» SET EXERCISE
Copy the material below word for word, keeping every line unchanged.

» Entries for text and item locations

————————

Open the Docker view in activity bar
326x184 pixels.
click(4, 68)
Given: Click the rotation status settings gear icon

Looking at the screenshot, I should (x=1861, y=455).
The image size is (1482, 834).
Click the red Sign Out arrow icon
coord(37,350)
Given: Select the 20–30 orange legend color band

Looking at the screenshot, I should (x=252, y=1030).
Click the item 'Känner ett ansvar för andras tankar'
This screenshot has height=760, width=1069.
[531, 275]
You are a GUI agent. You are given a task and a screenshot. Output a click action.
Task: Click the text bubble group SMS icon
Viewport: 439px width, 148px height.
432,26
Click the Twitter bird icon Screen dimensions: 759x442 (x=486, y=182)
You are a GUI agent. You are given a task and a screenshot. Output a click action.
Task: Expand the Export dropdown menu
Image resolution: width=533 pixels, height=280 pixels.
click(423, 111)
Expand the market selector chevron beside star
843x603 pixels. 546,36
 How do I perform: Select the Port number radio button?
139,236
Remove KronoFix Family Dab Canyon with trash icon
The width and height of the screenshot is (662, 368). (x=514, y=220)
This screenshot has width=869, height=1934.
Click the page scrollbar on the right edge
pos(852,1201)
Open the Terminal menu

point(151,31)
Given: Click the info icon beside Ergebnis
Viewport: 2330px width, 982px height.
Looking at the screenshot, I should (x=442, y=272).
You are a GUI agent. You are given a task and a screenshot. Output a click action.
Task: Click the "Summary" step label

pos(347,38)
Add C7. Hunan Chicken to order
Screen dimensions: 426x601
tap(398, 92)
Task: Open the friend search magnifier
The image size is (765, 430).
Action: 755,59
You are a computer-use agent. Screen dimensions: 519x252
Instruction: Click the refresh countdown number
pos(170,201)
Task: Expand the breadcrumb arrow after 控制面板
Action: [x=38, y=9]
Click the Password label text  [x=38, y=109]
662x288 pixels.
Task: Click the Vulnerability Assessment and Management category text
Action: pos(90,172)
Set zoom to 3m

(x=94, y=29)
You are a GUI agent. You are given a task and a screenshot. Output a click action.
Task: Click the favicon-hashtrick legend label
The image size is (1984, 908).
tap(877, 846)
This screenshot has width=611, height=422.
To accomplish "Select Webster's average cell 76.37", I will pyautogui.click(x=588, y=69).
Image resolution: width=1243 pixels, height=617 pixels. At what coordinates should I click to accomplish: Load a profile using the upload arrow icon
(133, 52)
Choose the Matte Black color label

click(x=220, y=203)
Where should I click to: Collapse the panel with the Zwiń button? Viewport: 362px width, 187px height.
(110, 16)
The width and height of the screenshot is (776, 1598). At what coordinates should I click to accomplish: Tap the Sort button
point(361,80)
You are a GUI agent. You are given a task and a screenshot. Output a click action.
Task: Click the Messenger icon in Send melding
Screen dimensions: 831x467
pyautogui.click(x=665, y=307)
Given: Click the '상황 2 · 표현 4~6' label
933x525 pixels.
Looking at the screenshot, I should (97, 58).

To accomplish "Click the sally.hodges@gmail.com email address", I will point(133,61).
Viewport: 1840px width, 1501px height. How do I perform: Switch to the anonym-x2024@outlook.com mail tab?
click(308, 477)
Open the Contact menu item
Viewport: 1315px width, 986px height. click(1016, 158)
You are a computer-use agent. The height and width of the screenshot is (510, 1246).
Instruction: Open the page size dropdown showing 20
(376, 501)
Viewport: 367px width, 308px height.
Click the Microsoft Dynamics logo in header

————————

» OUTPUT
Open the Docker view in activity bar
326x184 pixels.
click(4, 68)
Given: Click the rotation status settings gear icon

Looking at the screenshot, I should (x=1861, y=455).
The image size is (1482, 834).
Click the red Sign Out arrow icon
coord(37,350)
Given: Select the 20–30 orange legend color band

Looking at the screenshot, I should (x=252, y=1030).
Click the item 'Känner ett ansvar för andras tankar'
This screenshot has height=760, width=1069.
[531, 275]
You are a GUI agent. You are given a task and a screenshot. Output a click action.
Task: Click the text bubble group SMS icon
Viewport: 439px width, 148px height.
432,26
Click the Twitter bird icon Screen dimensions: 759x442 (x=486, y=182)
You are a GUI agent. You are given a task and a screenshot. Output a click action.
Task: Expand the Export dropdown menu
Image resolution: width=533 pixels, height=280 pixels.
click(423, 111)
Expand the market selector chevron beside star
843x603 pixels. 546,36
 How do I perform: Select the Port number radio button?
139,236
Remove KronoFix Family Dab Canyon with trash icon
The width and height of the screenshot is (662, 368). (x=514, y=220)
This screenshot has width=869, height=1934.
Click the page scrollbar on the right edge
pos(852,1201)
Open the Terminal menu

point(151,31)
Given: Click the info icon beside Ergebnis
Viewport: 2330px width, 982px height.
Looking at the screenshot, I should (x=442, y=272).
You are a GUI agent. You are given a task and a screenshot. Output a click action.
Task: Click the "Summary" step label

pos(347,38)
Add C7. Hunan Chicken to order
Screen dimensions: 426x601
tap(398, 92)
Task: Open the friend search magnifier
The image size is (765, 430).
Action: 755,59
You are a computer-use agent. Screen dimensions: 519x252
Instruction: Click the refresh countdown number
pos(170,201)
Task: Expand the breadcrumb arrow after 控制面板
Action: [x=38, y=9]
Click the Password label text  [x=38, y=109]
662x288 pixels.
Task: Click the Vulnerability Assessment and Management category text
Action: pos(90,172)
Set zoom to 3m

(x=94, y=29)
You are a GUI agent. You are given a task and a screenshot. Output a click action.
Task: Click the favicon-hashtrick legend label
The image size is (1984, 908).
tap(877, 846)
This screenshot has width=611, height=422.
To accomplish "Select Webster's average cell 76.37", I will pyautogui.click(x=588, y=69).
Image resolution: width=1243 pixels, height=617 pixels. At what coordinates should I click to accomplish: Load a profile using the upload arrow icon
(133, 52)
Choose the Matte Black color label

click(x=220, y=203)
Where should I click to: Collapse the panel with the Zwiń button? Viewport: 362px width, 187px height.
(110, 16)
The width and height of the screenshot is (776, 1598). At what coordinates should I click to accomplish: Tap the Sort button
point(361,80)
You are a GUI agent. You are given a task and a screenshot. Output a click action.
Task: Click the Messenger icon in Send melding
Screen dimensions: 831x467
pyautogui.click(x=665, y=307)
Given: Click the '상황 2 · 표현 4~6' label
933x525 pixels.
Looking at the screenshot, I should (97, 58).

To accomplish "Click the sally.hodges@gmail.com email address", I will point(133,61).
Viewport: 1840px width, 1501px height. How do I perform: Switch to the anonym-x2024@outlook.com mail tab?
click(308, 477)
Open the Contact menu item
Viewport: 1315px width, 986px height. click(1016, 158)
You are a computer-use agent. The height and width of the screenshot is (510, 1246).
Instruction: Open the page size dropdown showing 20
(376, 501)
Viewport: 367px width, 308px height.
Click the Microsoft Dynamics logo in header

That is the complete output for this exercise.